"He rocked up," said Andy Moles, the New Zealand head coach at the time, "and the boys said 'Bloody hell, this is like Murali'." It was 2009, and Moles was talking about Maurice Holmes, a then 17-year-old prodigal talent on the books at Kent. He had been flown out to New Zealand to bowl at Ross Taylor, Jesse Ryder and Daniel Vettori ahead of a home series against Sri Lanka, on the basis of his bowling in the nets during the ICC World Twenty20 in England.
Just as Sachin Tendulkar prepared for Shane Warne in the nets by roughing up an area outside leg-stump, and asking local boys in Mumbai to spin the ball hard into the rough from 15 yards, so the Kiwis readied themselves for Muttiah Muralitharan by paying for Holmes to have a snack at 32,000ft.
The attraction to them stemmed from his action. Clearly influenced by Murali, Holmes was chest-on, looked at the batsman from inside his right arm, his back foot pointing down the wicket rather than parallel to the popping crease. Most Murali-like of all, his delivery seemed to come in jerks, with a late propulsion of the wrist at the top of his bowling arc. "I think wherever I have bowled, people have been quick to observe resemblances between myself and Murali," he said. "But I have never felt pressure from the comparisons."
Alas, last week they proved too apt. On Wednesday, Holmes, now with Warwickshire, was suspended by the England and Wales Cricket Board with a suspected illegal action. Holmes's action is modelled around the need to incorporate the doosra (meaning "other one"), the off-spinner's delivery that, unlike his stock ball, breaks from leg to off. He has been known to bowl a handy doosra, but given the problems it has given him and almost all others who bowl it, he may wish he were starting all over again, with the kind of classic, side-on action of Graeme Swann or Tim May.

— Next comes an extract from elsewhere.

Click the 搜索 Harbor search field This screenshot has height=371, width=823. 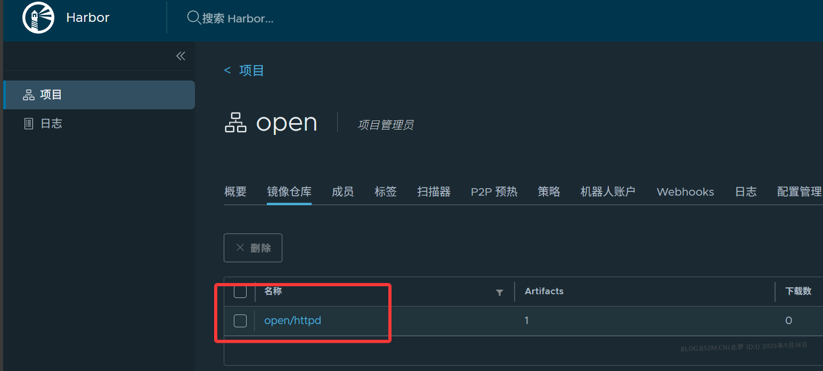pos(240,19)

Holmes is so much a product of his times. There is now a long line of recent off-spinners whose jerky actions have aroused controversy – and done so most when they have attempted the doosra. The human shoulder, elbow, and wrist are, for most of us, incapable of generating the necessary propulsion without straightening from a bent position. Muralitharan is the exception because of congenital defects (though he too was called, of course). His shoulder is extraordinarily supple, his arm is bent at the elbow, and he can get the fingers on his right hand to touch his inner forearm.

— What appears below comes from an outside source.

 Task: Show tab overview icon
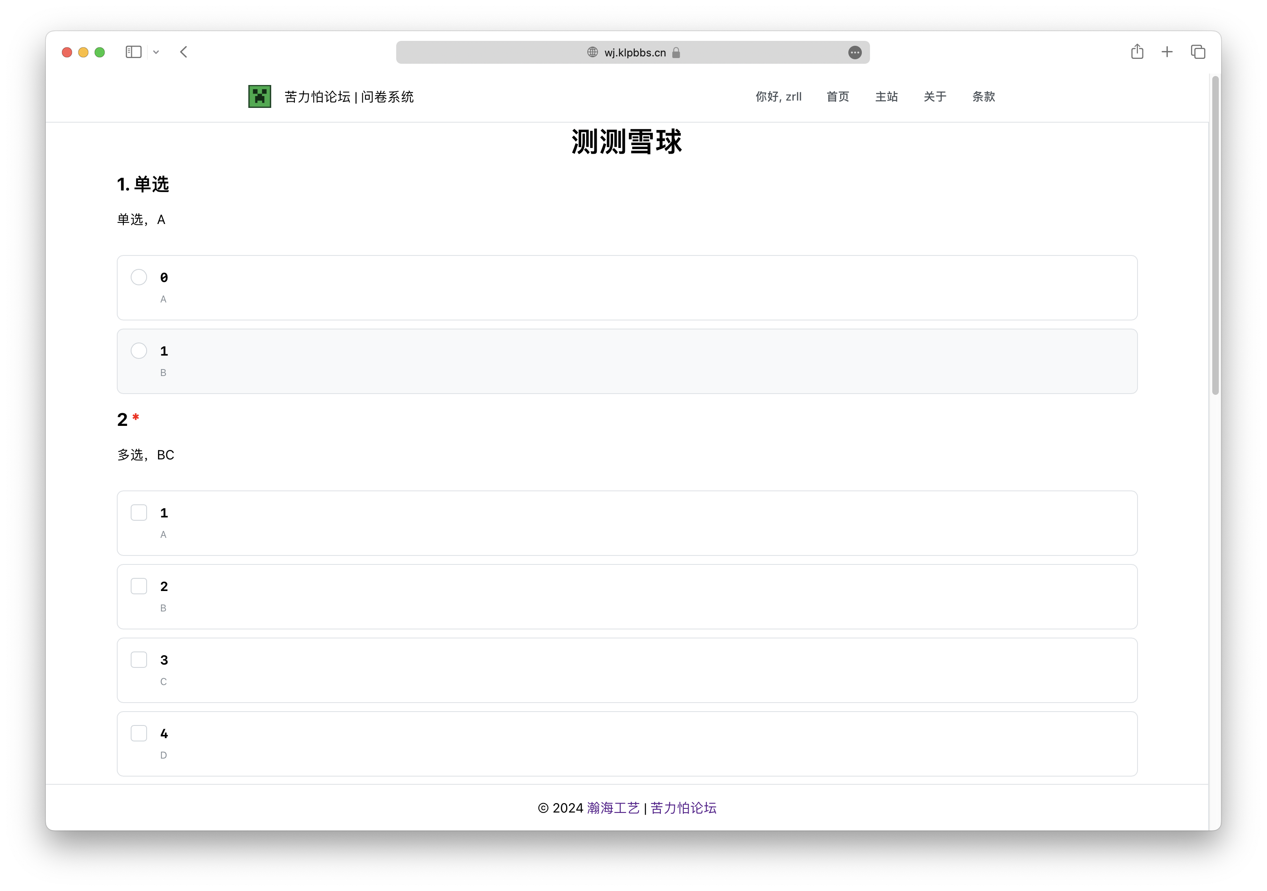click(x=1198, y=52)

The same cannot be said of Jason Krejza, Johan Botha, Saeed Ajmal, Mohammad Hafeez or Harbhajan Singh – all of them internationally capped players whose flirtation with the doosra has led to suspicion of criminality. Ajmal is the most blatant chucker of the lot, having (like Holmes) designed his action around the need to straighten his arm. As I wrote last week, Harbhajan Singh has never been the same bowler since thrusting the doosra into his armoury. And Saqlain Mushtaq, the man wrongly credited with inventing the delivery (the Australian Jack Potter probably bowled it in the early 1960s), lost his off-break altogether and quit prematurely.
The doosra, as Holmes is discovering, is a drug of a delivery: unbearably tempting, briefly thrilling, and likely to cause a major come-down. Having swallowed that pill, though, all is not lost for the chest-on Holmes: the off-spinners Hugh "Toey" Tayfield and Lance Gibbs had great success in Tests with chest-on actions. But the lesson for young bowlers is obvious. Steer clear of this devilish attraction – and be happy if you can't bowl it.
As one bowler put it to the cricket writer Lawrence Booth: "I've had a magic mystery ball up my sleeve for 10 years ... The problem is, my action being 'classical', it doesn't lend itself too much to one that goes the other way. I've tried and failed. I can't seem to get the bowling mechanics to work."
That, in fact, has been a barely disguised blessing for Graeme Swann, the best spinner in the world today.